_What is expected_: Pictures do not belong in the copy; quote every entry below exactly.

_Data items_:
==========

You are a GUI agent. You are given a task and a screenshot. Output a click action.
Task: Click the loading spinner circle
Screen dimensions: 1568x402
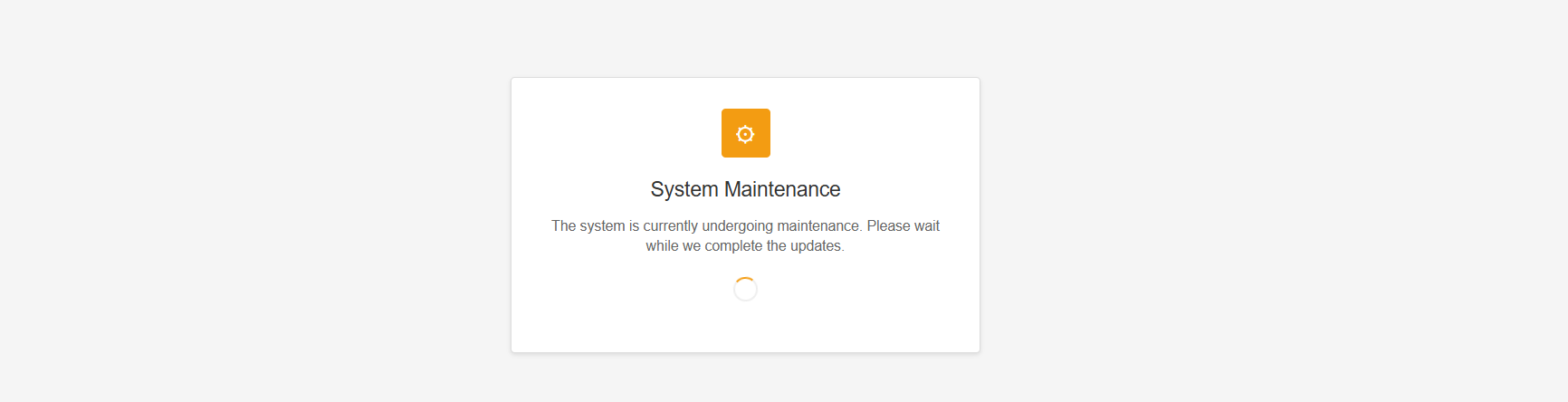(x=745, y=289)
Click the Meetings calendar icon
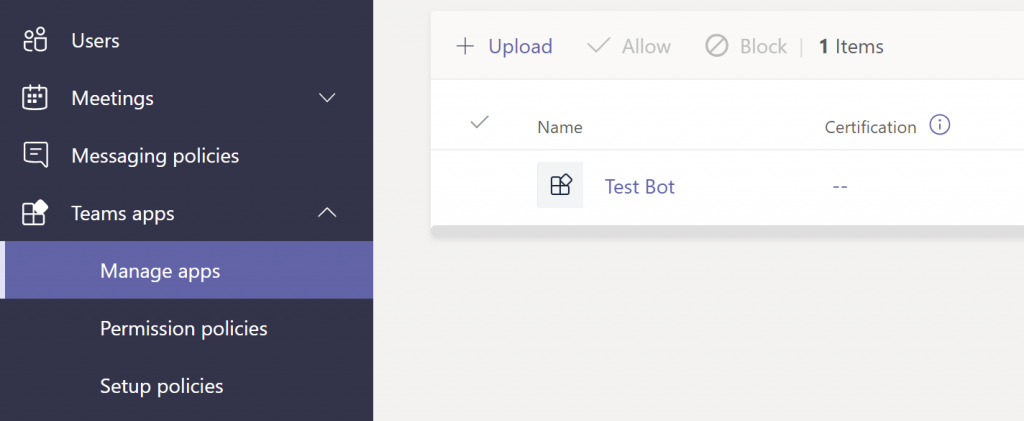The image size is (1024, 421). tap(36, 98)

==========

_Exercise response_:
You are a GUI agent. You are given a task and a screenshot. Output a click action.
Task: Click the loading spinner circle
Screen dimensions: 1568x402
(x=745, y=289)
Click the Meetings calendar icon
The image size is (1024, 421). tap(36, 98)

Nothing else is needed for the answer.